> [Data extracts]:
#####
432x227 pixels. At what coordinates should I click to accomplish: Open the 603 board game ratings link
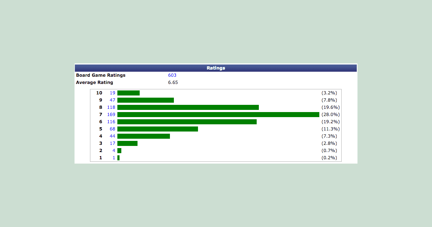click(172, 75)
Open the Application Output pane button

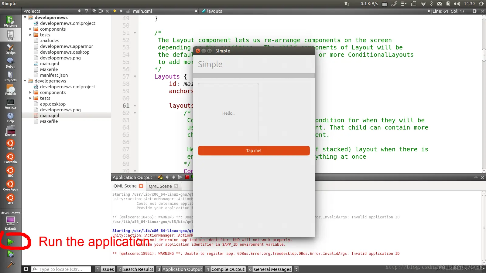pos(180,269)
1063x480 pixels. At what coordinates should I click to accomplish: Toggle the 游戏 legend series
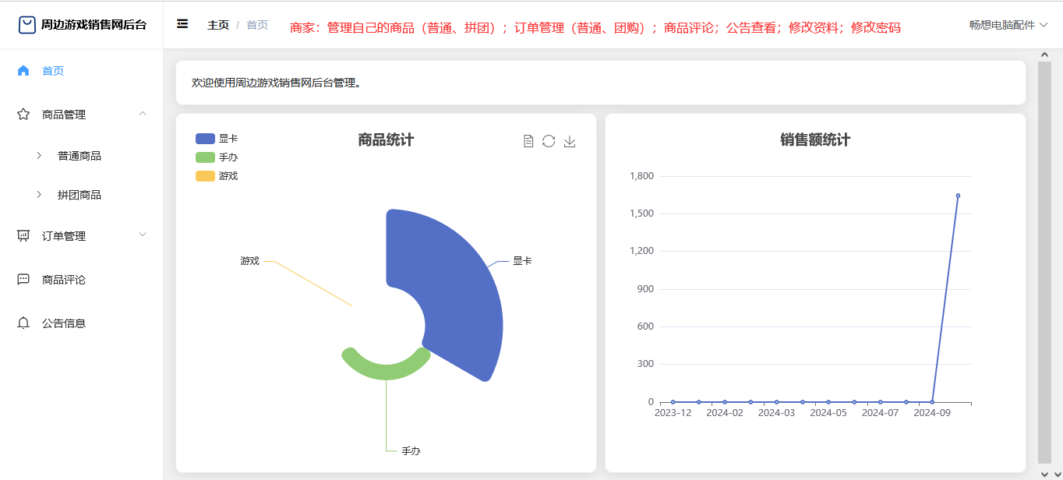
#####
> [Exercise objective]:
Retype the records above exactly, pictures omitted.

> [The completed task]:
432x227 pixels. At what coordinates should I click to accomplish: Open the 603 board game ratings link
click(172, 75)
Open the Application Output pane button

pos(180,269)
1063x480 pixels. At what coordinates should I click to accomplish: Toggle the 游戏 legend series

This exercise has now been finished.